Friday, 19 February 2010

Oktoberfest 2009

The next trip on our travel wish list was Oktoberfest - the German beer festival. Having worked in a German pub of the same name, I thought I was prepared for what was to come - but nothing could have prepared me for this weekend.


Dane and I flew to Munich on Friday the 18th of September to meet our tour group at the hostel in town. We settled in to our room around midday, so we headed to a nearby pub for some lunch. I LOVE German food. There is just so much of it, and its all about the meat and beer! Afterwards we headed for the train station and made our way to Dachau, the concentration camp. This place has a cloud hanging over it - just so much history, and pain. It is impossible not to feel it while you are walking around, looking at pictures of how it used to look, the people and what they were put through. We saw where they lived, and where they were killed... it was horrific. It was an incredibly heavy afternoon, but I wouldn't take back the experience...


To lighten the mood up, that evening we joined our tour group at this amazing beer garden. There were hundreds of long tables outside in the garden, and one long food/beer hut where you got your drinks etc - and everyone just sat outside drinking steins and getting to know one another. It was a relatively early night for Dane and I, as we wanted to be fresh for the next day - the Opening Ceremony.

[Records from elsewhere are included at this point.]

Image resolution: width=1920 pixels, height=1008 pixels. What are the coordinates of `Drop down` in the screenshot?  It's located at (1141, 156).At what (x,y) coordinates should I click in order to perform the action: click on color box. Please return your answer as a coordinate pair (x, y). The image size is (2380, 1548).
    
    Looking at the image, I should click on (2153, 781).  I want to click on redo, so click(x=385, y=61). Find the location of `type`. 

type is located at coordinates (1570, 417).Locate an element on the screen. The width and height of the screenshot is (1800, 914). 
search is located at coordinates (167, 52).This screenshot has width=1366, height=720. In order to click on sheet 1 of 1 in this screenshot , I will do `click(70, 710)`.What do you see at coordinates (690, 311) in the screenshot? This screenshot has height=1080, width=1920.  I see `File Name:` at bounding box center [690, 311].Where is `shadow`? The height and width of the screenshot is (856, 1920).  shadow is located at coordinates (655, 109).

It was a very early morning start for us - the beer halls were only opening at 10am, but in order to get into one, you had to be there at about 7am. When those doors opened it was like a stampede - people running over tables and benches, jumping over fences and pushing their way through the crowd to get in. Luckily for us, my friend Tori got there even earlier than we did and they secured a great table, which Dane and I tagged on to. Then the waiting really began - the first beer was only poured at 1pm, after the Mayor had made a speech and opened the first keg of the festival. We could buy food and soft drinks, and that was it. There were German guards walking all over the place making sure we weren't sleeping at our tables - it was quite scary!


When the first beer is poured, your beer maiden makes her way to your table and takes your order - bringing your whole tables order, about 12 -14 people's beers at one time. It is unbelievable how many steins they can carry at once. They mostly wear weight lifting gloves, and they walk around with whistles in their mouths to let people know they are coming - and boy, if you stand in their way, there is no stopping them from trampelling all over you to get past. It was definitely a sight to see! We stayed in the beer tent all afternoon, going through stein after stein - until beer o'clock was over for us and we headed out to see the other sights of the festival and other nearby pubs.


The next day was to be the same thing all over again. But, as Dane and I only had that last day there to visit the actual festival, we decided to spend the morning walking around the funfair section, eat pork knuckles and look for souveniers. Only later in the afternoon did we head towards a beer tent - a different one this time - and picked up from where we left off the day before. We found a few of our friends in the tent and joined them for a couple of steins. Sadly to say - my camera didn't make it out of the tent alive. Wearing sandals wasn't the smartest thing I have ever done, as people spill their beer everywhere and I slipped on the benches and fell on to my camera. So all photos are courtesy of, well, other people.


The next day was our last day in Munich, and we wanted to see some of the actual city and not just the beer festival, so we joined a free walking tour - which was one of the most interesting things I have ever been on. The tour guide's knowledge was amazing - he took us all through the town, and taught us about the history of the area, with a big focus on Nazi Germany.


He showed us the street where people were forced to salute to Hitler, and the alley they used to walk down instead as a silent protest to Hitler. He showed us a few buildings that were bombed by the allies, and the photos that they took of the city before the bombings, so that they could rebuild it to look exactly the same as before. It was really amazing.


After the walking tour it was airport time for us, and we joined the queue to other antipodeans making their way back to London from a very heavy weekend of drinking. Some had lost their pride and their dignity, others had lost their friends, and even more were missing their flight. I'm glad Dane and I made it a mixture of beer festival and history exploration - it was a great weekend!